Jason: Very interesting. So the choice to fork Transformers simply, we'd like people to be able to use it immediately and there's still some kinks to work out to get it integrated. That's essentially it, right? Yeah.
Quentin: Yeah, we understand that people will balk when they see, oh, it's a fork. Done. I'm not jumping into it. And even like we've produced the best model at the weight class. So there's definitely incentive for those who want to use it. You got to use the fork. But for all of those who are more focused on what is the fastest way to get this running on my laptop or something, you will very soon be able to actually do that very soon. But currently... Hugging Face or pure PyTorch are your options.

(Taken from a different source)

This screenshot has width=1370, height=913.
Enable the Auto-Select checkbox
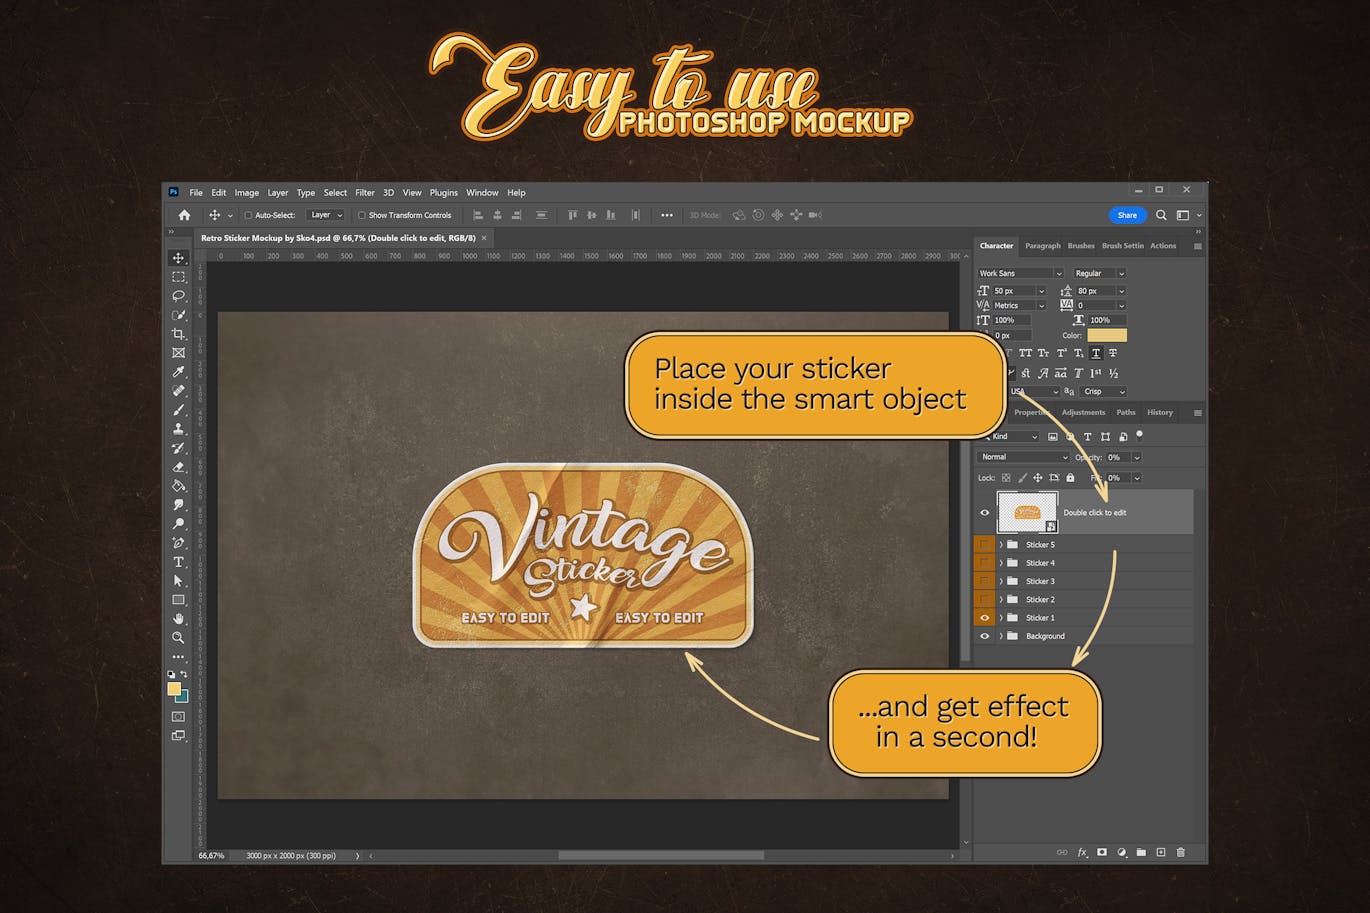pos(248,215)
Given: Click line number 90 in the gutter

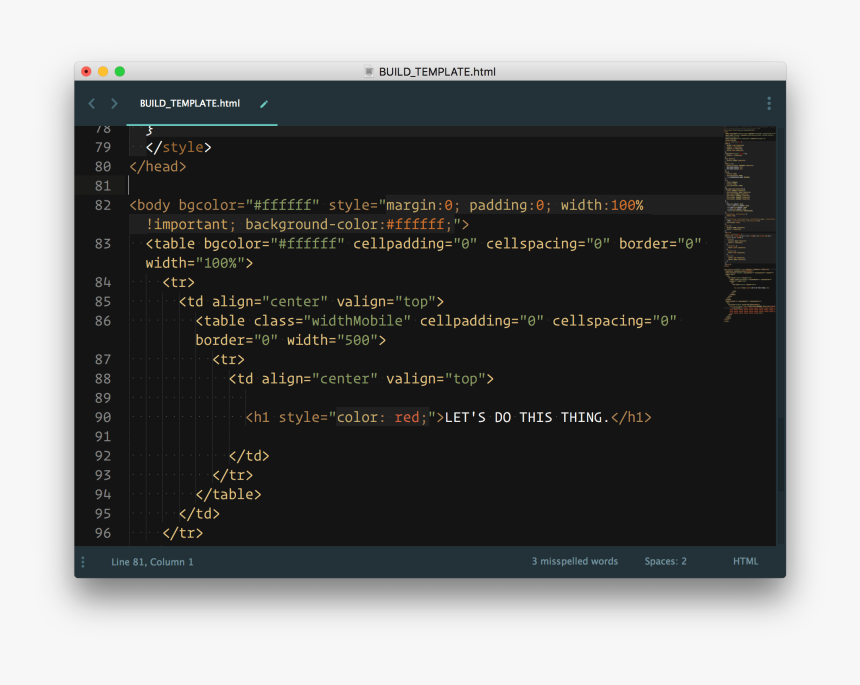Looking at the screenshot, I should pos(103,417).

Jason: And you said like, what would be the most performant both for inference and for, let's say I wanted to like do fine tuning or training. If I use one of those training frameworks, is it like fully optimized or am I, are there some trade-offs with having to make sacrifices with getting compatibility or should I go straight to PyTorch or could I use those frameworks? It's not going to come with costs.
Quentin: Yeah, so for small scale, like by small scale, I mean like fine tunes. So if you're at the pre-training scale, you've got to have your own thing. You've got to have your own Gipotino X or Megatron Deep Speed or Megatron LM. You've got to have a pre-training framework and those are not Super Mamba friendly right now. We have our stuff is in house, unfortunately, right now. It's just the name of the game. How people watch your PRs otherwise. In terms of fine tuning, at the fine tuning scale, Hugging Face is totally fine. We even use Hugging Face internally to do some of our fine tunes, some of our context length extensions. When you're working on a couple billion tokens to 10 billion and below, 50 billion and below, Hugging Face is totally fine. And we recommend people use that. So, yeah. If I had a mid-range kind of thing, maybe I would try to wrap the pure PyTorch implementation of Zamba in some simple data loader and just try and get that going. If I have maybe 50 billion or something, 50 to 100 billion in the range. But I think most people fall into the fine-tuning range for Hugging Face suffices.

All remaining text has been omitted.